*SUPPLIED PASSAGE*.
Photo Credit: Map by Morgan Hite
Juniper Creek and the Red Rose Mine
Once upon a time the old road up Juniper Creek was the main highway to a working mine situated in extreme conditions. High above treeline in the Rocher Deboule range, chunks of tungsten were cherished, while chunks of urananite, a form of uranium, were just tossed down the slope.
It all ended when the Red Rose Mine closed in the 1954. Visiting the site today you might get the impression that at that fateful hour they just shut down and walked out, because what remains is like a ghost town.
Just east of the village of Kitseguecla on Highway 16 (about 25 km west of New Hazelton), turn south on the Rocher Deboule Road. After about a kilometre, come to a sand pit on the left, where the old road begins. Your vehicle’s clearance permitting, drive the next three kilometres or so as it winds through mud holes and under low branches. Bear right at the one fork. Park where the road becomes overgrown, and ATVers have carved a detour to the left to get around a washout.
Walking the detour brings you back shortly to the old road. After about seven kilometres, the road divides, the left fork ascending and going north to another old mine site. Take the right fork. Not long after this you must cross Juniper Creek. It’s a decent, wet-foot crossing. (In 2012 there were also several handy fallen trees that hikers with good balance could take their chances on.)
The road crosses over Red Rose Creek for a short distance just before it gets to the mine’s lower camp, and instead of making two crossings you can bushwhack upstream, keeping Red Rose Creek on your right, until the road crosses back to your side.
Entering the lower camp area, you will find the remains of log buildings and a tailings pond (a large sandy area north of the road). The mine itself was in a saddle at 1700 m. The road continues on this upper camp, switchbacking up across a vast scree slope for another kilometre and a half to the spooky buildings still perched on the saddle.
Despite their exposed position, the old buildings in the saddle are in much better shape than those down in the lower camp—most still having intact roofs. In case you’re imagining that you could, in the event of an emergency, spend the night in one, let me just say it would have to be one hell of an emergency. Also, as the site is still owned by a mining company, be aware that you may be trespassing.
Taken together, the upper and lower camps are a dangerous place. Boards on the ground have multiple nails sticking out of them, and everything is loose and unstable. Don’t want to enter old shafts or tunnels. And then there’s the radiation...
Urananite is present at Red Rose in small quantities in the same vein that holds the tungsten. A radiation dosimeter reveals isolated points in the tailings and in the waste piles of rock outside the adits (tunnels) where radiation is a bit higher than background (like you would get flying in a jetliner at altitude).
Going in to Red Rose and back is a long day. It’s about 11 km one way. You could consider backpacking in your overnight gear for a more relaxed explore! The area also provides access to Red Rose and Tiltusha peaks.

*Data drawn from a collection*.
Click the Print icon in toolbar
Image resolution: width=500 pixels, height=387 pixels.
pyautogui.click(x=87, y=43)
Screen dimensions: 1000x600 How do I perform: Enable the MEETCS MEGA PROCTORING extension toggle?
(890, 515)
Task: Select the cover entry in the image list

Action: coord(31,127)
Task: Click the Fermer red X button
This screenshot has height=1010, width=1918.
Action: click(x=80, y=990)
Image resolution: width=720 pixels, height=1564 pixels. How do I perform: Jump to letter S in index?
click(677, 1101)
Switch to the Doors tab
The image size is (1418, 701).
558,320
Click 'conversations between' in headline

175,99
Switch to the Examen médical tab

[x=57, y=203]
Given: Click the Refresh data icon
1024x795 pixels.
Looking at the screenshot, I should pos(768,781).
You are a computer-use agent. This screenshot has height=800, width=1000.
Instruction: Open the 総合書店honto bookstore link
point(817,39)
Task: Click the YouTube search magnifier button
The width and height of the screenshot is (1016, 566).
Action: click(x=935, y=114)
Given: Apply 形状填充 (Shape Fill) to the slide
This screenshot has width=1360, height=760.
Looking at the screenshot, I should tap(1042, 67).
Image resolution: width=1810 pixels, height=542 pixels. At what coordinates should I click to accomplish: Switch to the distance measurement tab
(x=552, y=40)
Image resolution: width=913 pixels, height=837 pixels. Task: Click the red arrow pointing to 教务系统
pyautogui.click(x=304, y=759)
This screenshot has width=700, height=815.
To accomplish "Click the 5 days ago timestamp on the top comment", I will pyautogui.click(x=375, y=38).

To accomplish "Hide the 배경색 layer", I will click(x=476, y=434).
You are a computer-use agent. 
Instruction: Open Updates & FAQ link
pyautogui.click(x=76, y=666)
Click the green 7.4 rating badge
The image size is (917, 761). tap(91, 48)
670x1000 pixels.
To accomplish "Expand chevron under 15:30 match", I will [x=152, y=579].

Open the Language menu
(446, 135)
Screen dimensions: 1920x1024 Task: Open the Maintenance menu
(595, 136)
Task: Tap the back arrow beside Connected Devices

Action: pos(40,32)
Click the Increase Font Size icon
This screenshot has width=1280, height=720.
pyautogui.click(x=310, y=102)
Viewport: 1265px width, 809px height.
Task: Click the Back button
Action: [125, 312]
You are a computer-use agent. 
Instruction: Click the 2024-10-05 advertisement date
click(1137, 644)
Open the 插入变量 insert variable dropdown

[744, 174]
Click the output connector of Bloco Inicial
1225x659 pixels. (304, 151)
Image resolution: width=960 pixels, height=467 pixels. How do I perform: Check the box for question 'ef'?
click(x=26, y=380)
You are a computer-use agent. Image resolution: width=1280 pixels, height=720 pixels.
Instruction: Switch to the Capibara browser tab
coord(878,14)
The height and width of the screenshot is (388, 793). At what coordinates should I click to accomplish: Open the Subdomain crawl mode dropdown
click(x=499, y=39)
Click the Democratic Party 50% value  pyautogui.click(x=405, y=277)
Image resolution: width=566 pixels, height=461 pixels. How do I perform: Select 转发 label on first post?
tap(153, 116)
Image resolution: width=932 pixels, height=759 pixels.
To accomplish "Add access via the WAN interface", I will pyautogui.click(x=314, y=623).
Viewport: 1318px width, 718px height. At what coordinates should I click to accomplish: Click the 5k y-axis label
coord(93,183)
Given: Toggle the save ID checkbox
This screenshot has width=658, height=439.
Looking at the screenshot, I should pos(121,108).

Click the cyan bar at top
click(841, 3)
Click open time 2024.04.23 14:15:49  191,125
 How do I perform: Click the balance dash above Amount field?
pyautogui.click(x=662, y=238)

*LIST OF TASKS*.
(A) At what elevation was the mine itself located, according to the Red Rose Mine passage?
(B) Print the Red Rose Mine passage between "Walking the detour" and "to your side.", inclusive.
The listing comes from a separate source.

*TASK-BY-TASK RESULTS*.
(A) 1700 m, in a saddle.

(B)
Walking the detour brings you back shortly to the old road. After about seven kilometres, the road divides, the left fork ascending and going north to another old mine site. Take the right fork. Not long after this you must cross Juniper Creek. It’s a decent, wet-foot crossing. (In 2012 there were also several handy fallen trees that hikers with good balance could take their chances on.)
The road crosses over Red Rose Creek for a short distance just before it gets to the mine’s lower camp, and instead of making two crossings you can bushwhack upstream, keeping Red Rose Creek on your right, until the road crosses back to your side.